土曜日の午前中は麻疹の予防接種のために息子を飛田給の駅前の小児科に連れて行き(しかし息子が風邪気味のため延期になった。風邪薬を処方してもらって帰ってきたのでまったくの無駄足ではなかったけど)、午後は新たに導入した食器棚を我が家の屋内のレイアウトにはめ込むべく、けっこう大々的な配置換えをした。限られたスペースにモノが詰め込んであって、ほとんど物置の中で生活しているような案配なので、何かしようとするとドミノ式に様々な家具の配置に影響が及び、机や本棚やその他をあっちこっちへ移動することになって、キッチンの模様替えなのに、僕のパソコン机の横に本棚を配置するためにノコギリで高さを調整する、というような作業へ波及するのである。

大汗をかきながら本やCDの山をあっちへやったりこっちへやったり、棚を分解したり組み立てたりしているうちに、同じく風邪気味だった僕の熱が上がってきて、調子が悪くなり、布団を敷いてひっくりかえる羽目になった。

妻は夕方から、ロンドンのインチボールド・デザイン学校の同窓会に出かけた。身内が留学したから言うわけじゃないが、インチボールドは、少なくとも当時、庭の「デザイン」を教える学校としてはもっとも厳しい、密度の濃い、いいカリキュラムの学校だったと思う。卒業して5年、妻のクラスメイトはそれぞれ、造園の設計事務所に勤めたり、独立してフリーのデザイナーをしたりして、頑張っている。

いまではそれほどでもないが、彼女らが帰国した当時、「イギリスでガーデンデザインの勉強をしてきました」という、特に女性に対する、日本の造園施工系オヤジ群の偏見と反感はすさまじいものがあった。たしかに稚拙で未熟な「デザイナー」も多かったけど、僕の見る限りでは、インチボールドでトレーニングした連中はそれなりに鑑賞眼も表現力もあったし、造園オヤジが作り始めていた、婦人雑誌のグラビア見よう見まねのおぞましい庭よりは270倍くらいマシなものを作ろうとしていたと思う。頑張れインチボールド同窓生。

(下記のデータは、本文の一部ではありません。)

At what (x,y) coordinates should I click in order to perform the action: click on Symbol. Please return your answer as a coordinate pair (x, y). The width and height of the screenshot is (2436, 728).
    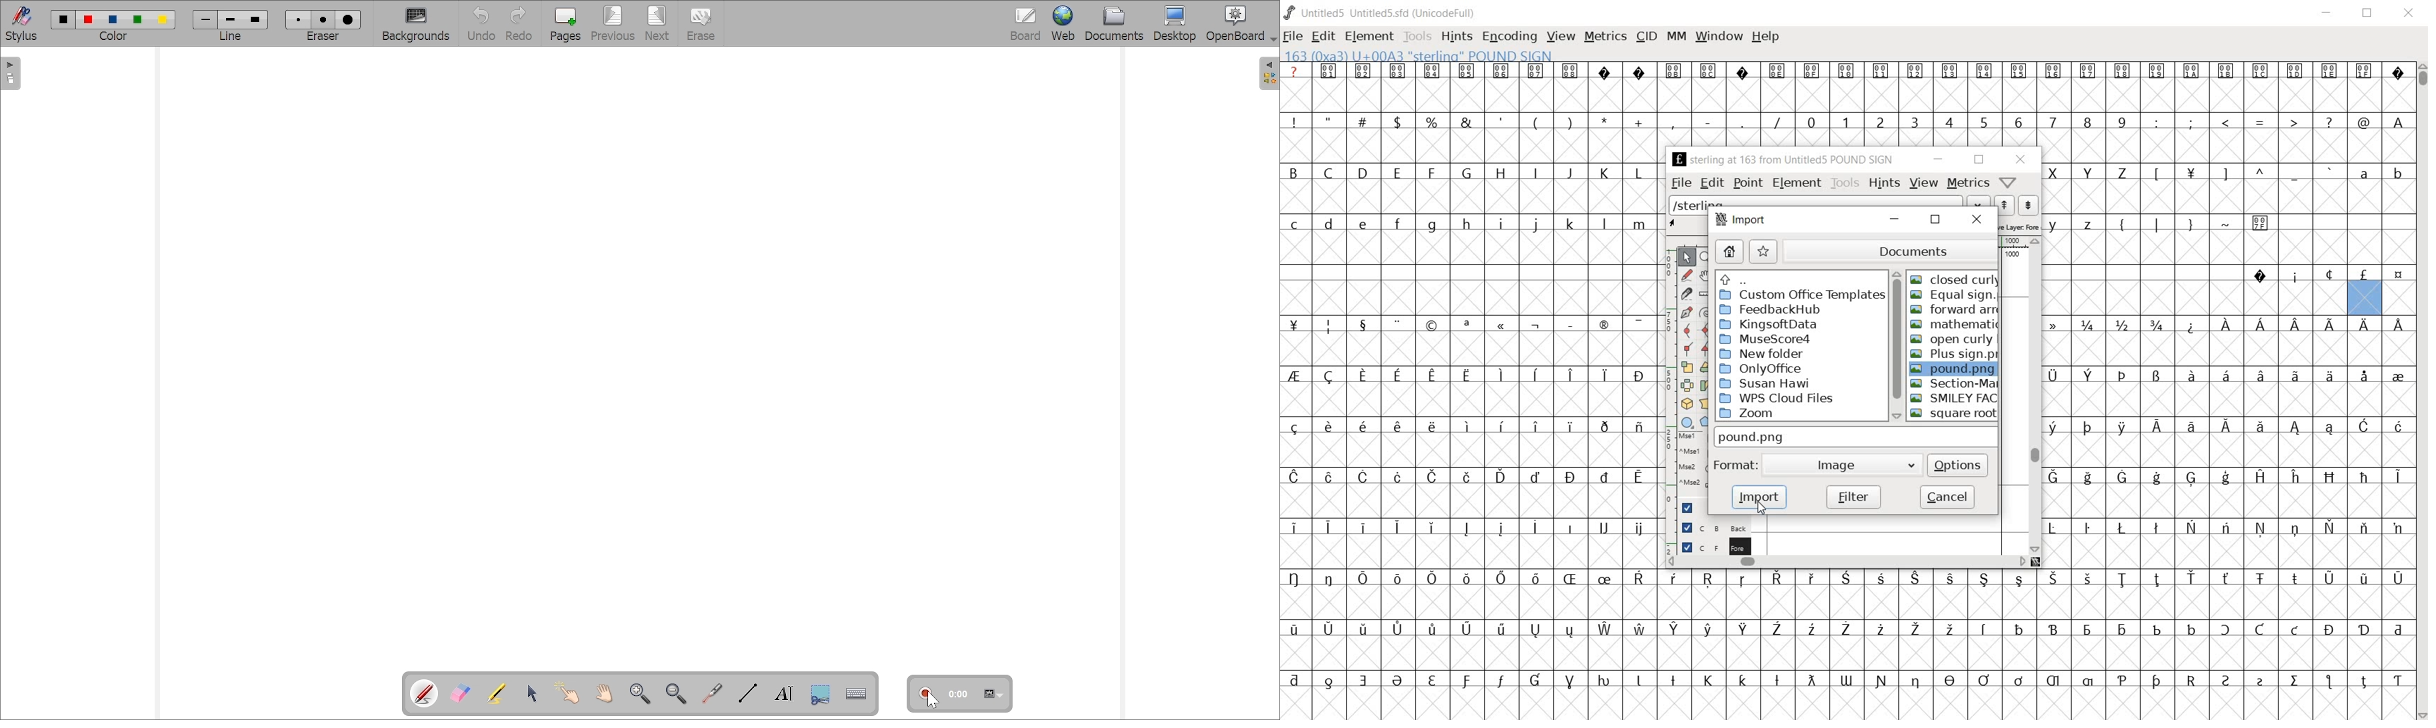
    Looking at the image, I should click on (1501, 478).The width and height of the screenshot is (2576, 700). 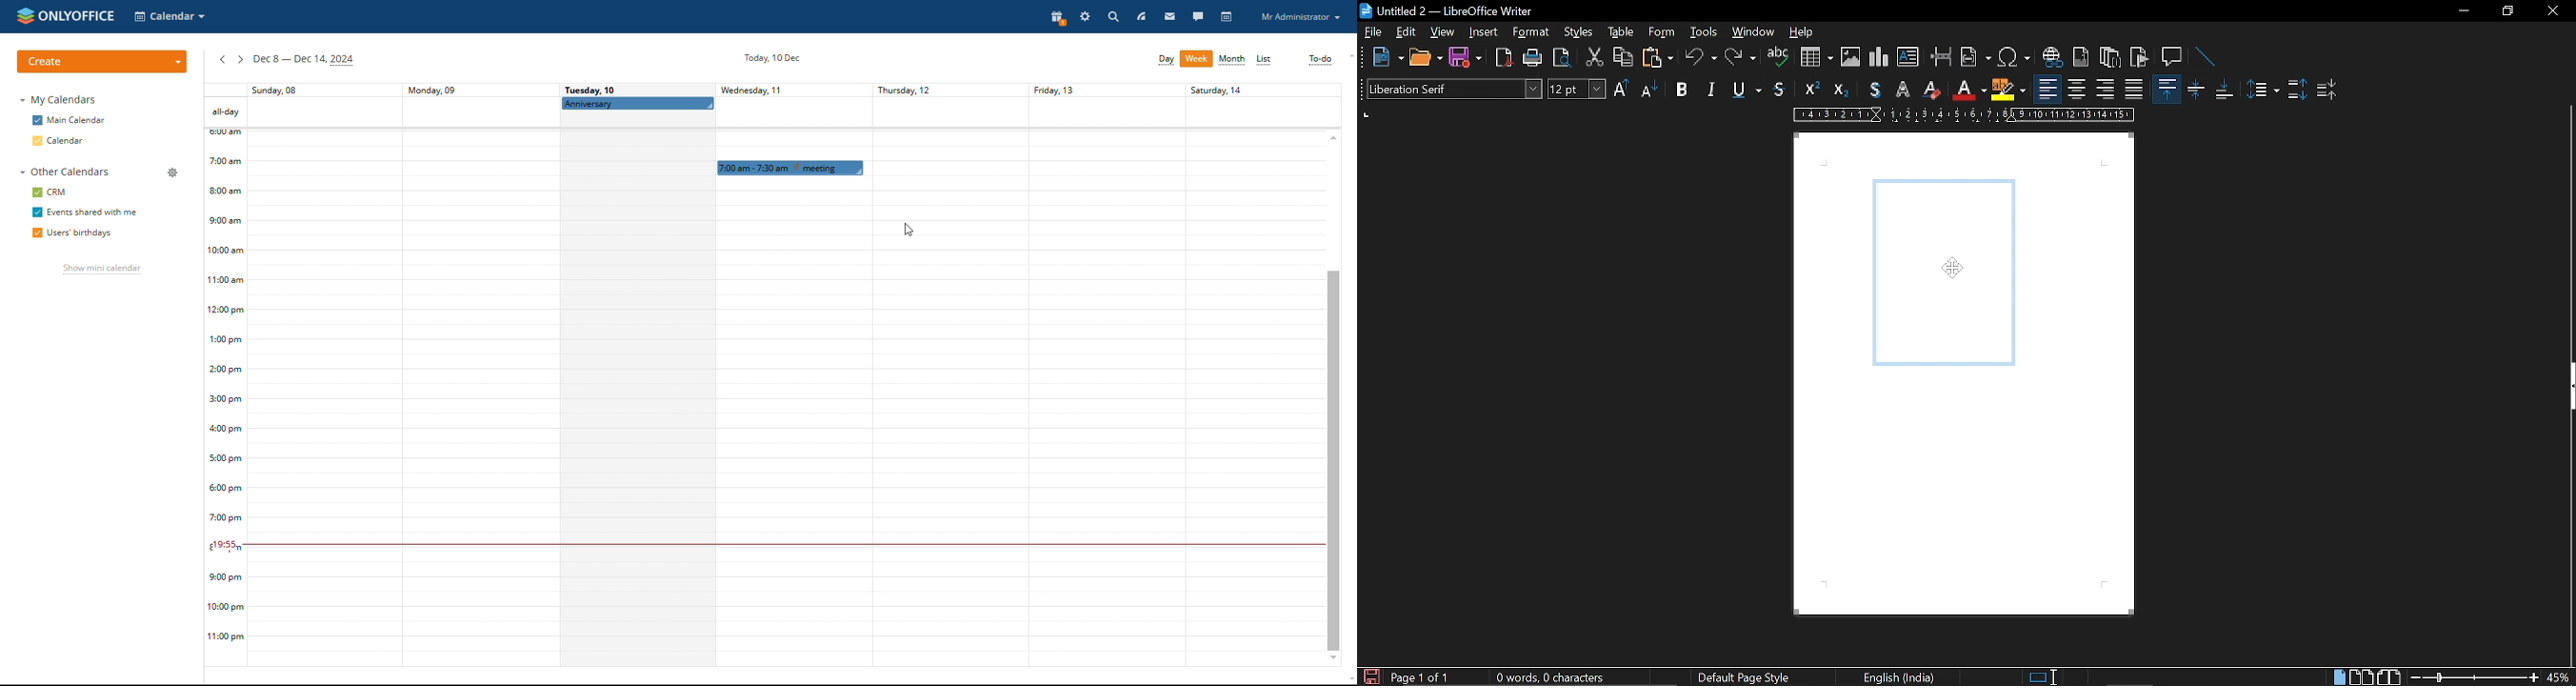 What do you see at coordinates (2227, 88) in the screenshot?
I see `Align bottom` at bounding box center [2227, 88].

僕の方は一晩眠っても熱が下がらず、日曜日はそのまま一日中ごろごろしていた。手元にある未読本は「レヴィナスと愛の現象学」とか「最後のモード」とか、病人が読むたぐいの本ではないので(いや、別に体の調子がいいときにはすらすら頭に入ってくるというわけでもないけど)、本棚から久し振りに山本周五郎の文庫本を何冊か持ち出して横になり、寝返りをうちつつ、眠ったり目覚めたりしながら、「深川安楽亭」とか「町奉行日記」とかを読み、なんだかすっかり頭が江戸の下町で埋まっちまった。たまにゃあ風邪で寝っ転がって過ごすのも悪かねえ。